> [Instruction]: Could you put the lines into a Markdown table with the columns Position and Text, starting at the line containing "Point to the data label -0.49" and ending at the line containing "pixels. (x=256, y=331)", both included? Leave out blank lines and anything outside that range.

> [Information shown]:
%%
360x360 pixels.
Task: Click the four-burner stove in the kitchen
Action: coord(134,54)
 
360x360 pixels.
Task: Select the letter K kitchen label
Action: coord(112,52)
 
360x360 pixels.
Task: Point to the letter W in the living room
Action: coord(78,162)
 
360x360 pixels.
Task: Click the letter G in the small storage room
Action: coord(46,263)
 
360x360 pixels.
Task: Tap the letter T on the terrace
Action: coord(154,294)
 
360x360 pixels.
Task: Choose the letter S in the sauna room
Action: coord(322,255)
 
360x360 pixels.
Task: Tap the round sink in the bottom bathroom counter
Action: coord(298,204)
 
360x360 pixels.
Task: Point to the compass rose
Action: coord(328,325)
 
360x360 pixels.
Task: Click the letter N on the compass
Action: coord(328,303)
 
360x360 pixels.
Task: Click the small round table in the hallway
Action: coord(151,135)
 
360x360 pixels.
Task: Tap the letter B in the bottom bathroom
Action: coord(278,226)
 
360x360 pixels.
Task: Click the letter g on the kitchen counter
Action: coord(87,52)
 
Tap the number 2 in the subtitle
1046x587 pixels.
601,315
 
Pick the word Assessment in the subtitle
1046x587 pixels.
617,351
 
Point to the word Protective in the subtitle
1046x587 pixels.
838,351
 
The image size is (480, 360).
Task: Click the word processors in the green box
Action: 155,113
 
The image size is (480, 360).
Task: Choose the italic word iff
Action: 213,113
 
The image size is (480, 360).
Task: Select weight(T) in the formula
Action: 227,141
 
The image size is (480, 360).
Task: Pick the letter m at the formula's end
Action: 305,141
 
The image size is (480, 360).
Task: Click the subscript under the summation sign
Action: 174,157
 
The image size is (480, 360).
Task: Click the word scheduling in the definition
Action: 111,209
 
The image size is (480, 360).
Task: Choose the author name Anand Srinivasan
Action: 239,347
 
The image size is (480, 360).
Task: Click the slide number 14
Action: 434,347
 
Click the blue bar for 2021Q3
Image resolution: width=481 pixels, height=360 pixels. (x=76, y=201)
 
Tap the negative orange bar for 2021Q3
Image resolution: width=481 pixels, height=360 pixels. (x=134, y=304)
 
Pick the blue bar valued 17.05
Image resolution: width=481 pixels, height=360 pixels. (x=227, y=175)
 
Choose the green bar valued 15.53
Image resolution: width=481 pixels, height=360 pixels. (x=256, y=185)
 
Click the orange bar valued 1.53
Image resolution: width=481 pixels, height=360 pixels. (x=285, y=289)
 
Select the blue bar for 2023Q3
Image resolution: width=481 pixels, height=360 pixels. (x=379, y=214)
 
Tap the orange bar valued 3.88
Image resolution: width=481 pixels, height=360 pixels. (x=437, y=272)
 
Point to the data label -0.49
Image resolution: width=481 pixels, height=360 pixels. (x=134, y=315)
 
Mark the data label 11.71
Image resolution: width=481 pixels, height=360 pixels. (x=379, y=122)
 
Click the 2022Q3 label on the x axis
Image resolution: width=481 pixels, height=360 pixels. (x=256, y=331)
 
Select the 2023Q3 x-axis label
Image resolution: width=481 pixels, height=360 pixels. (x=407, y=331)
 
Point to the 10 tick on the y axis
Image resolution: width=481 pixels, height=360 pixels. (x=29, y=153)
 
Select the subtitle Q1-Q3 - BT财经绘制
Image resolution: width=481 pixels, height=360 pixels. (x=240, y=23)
%%
%%
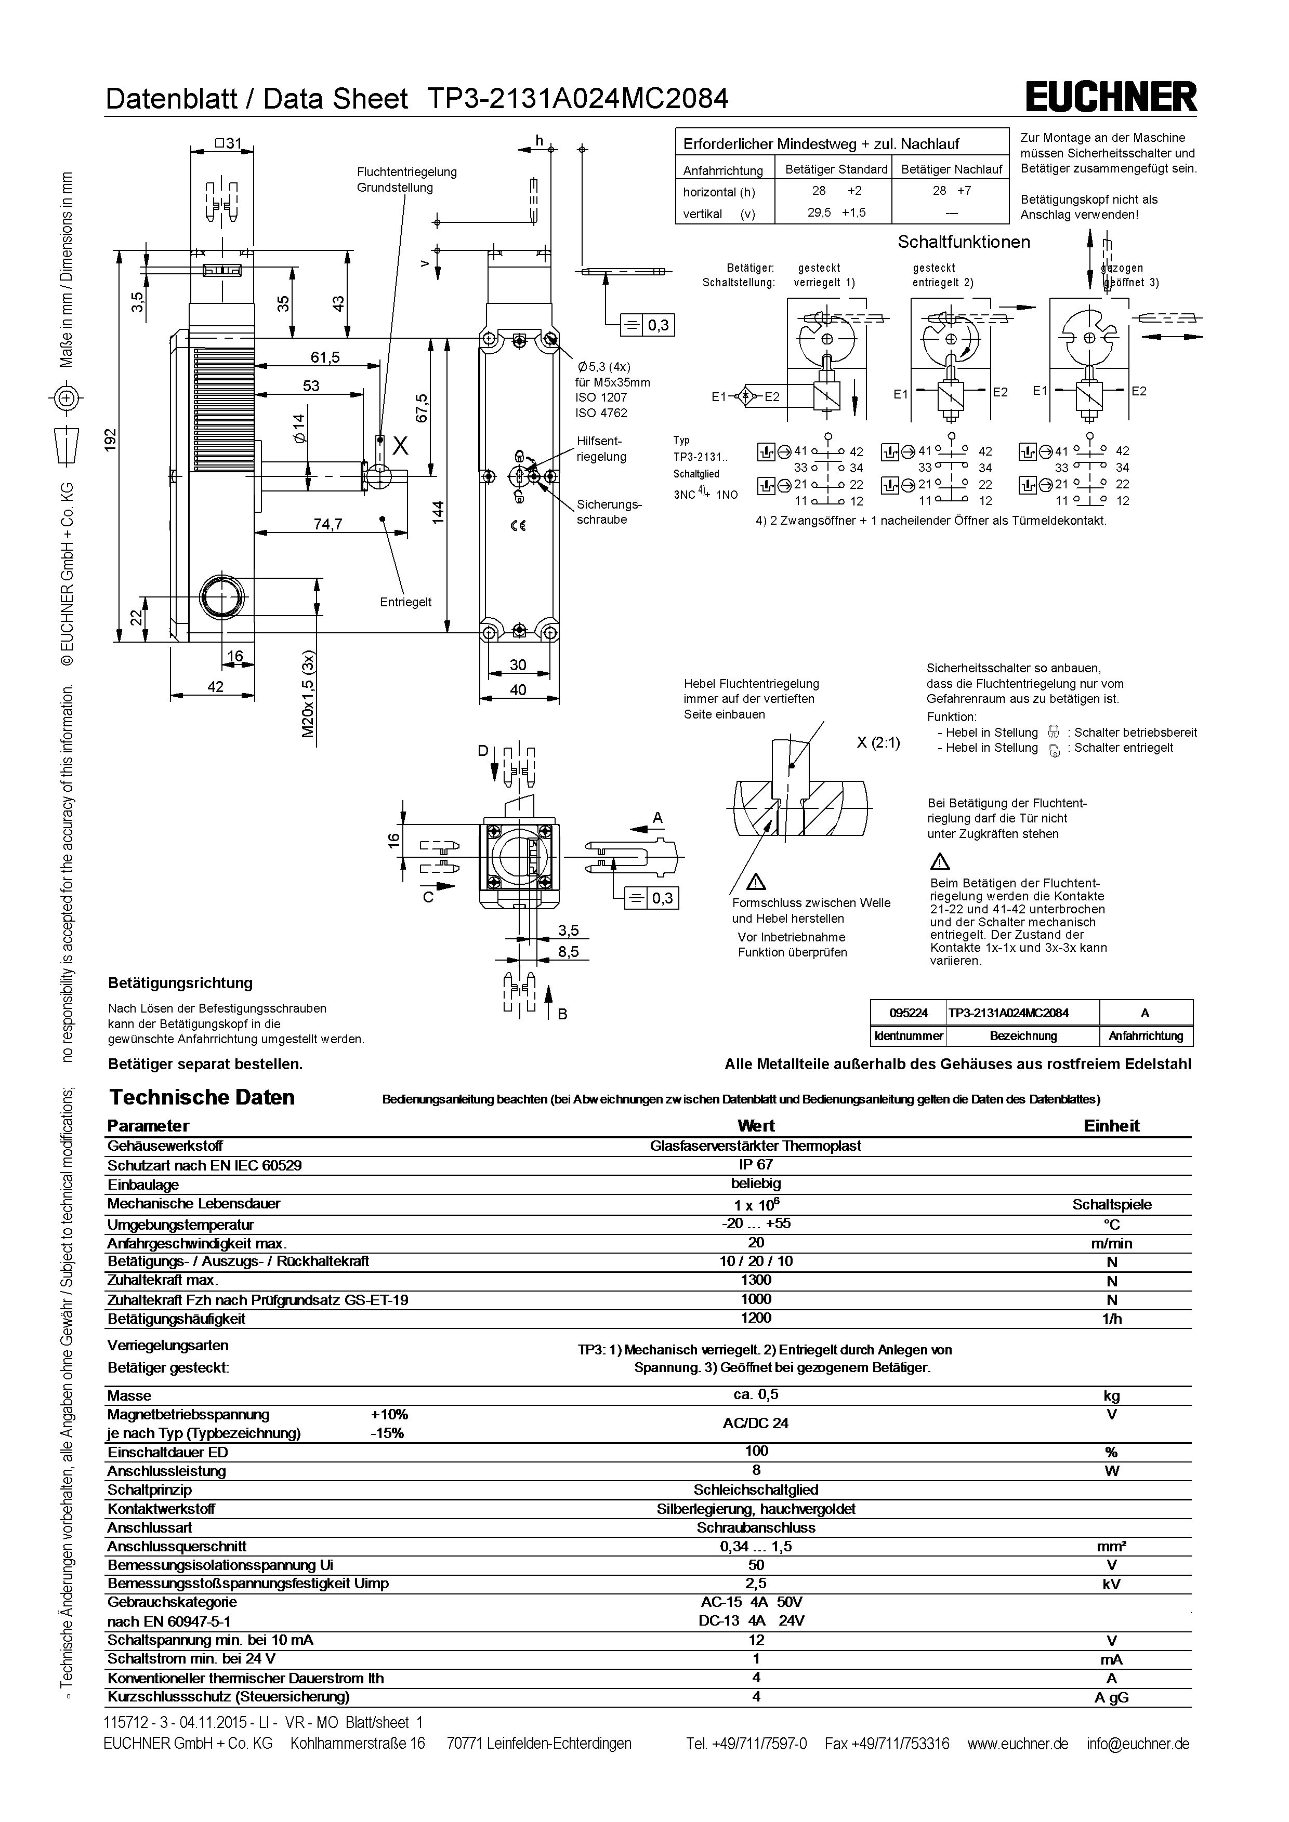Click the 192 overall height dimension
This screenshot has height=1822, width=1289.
%%
> [Result]:
| Position | Text |
|---|---|
| 1 | Point to the data label -0.49 |
| 2 | Image resolution: width=481 pixels, height=360 pixels. (x=134, y=315) |
| 3 | Mark the data label 11.71 |
| 4 | Image resolution: width=481 pixels, height=360 pixels. (x=379, y=122) |
| 5 | Click the 2022Q3 label on the x axis |
| 6 | Image resolution: width=481 pixels, height=360 pixels. (x=256, y=331) |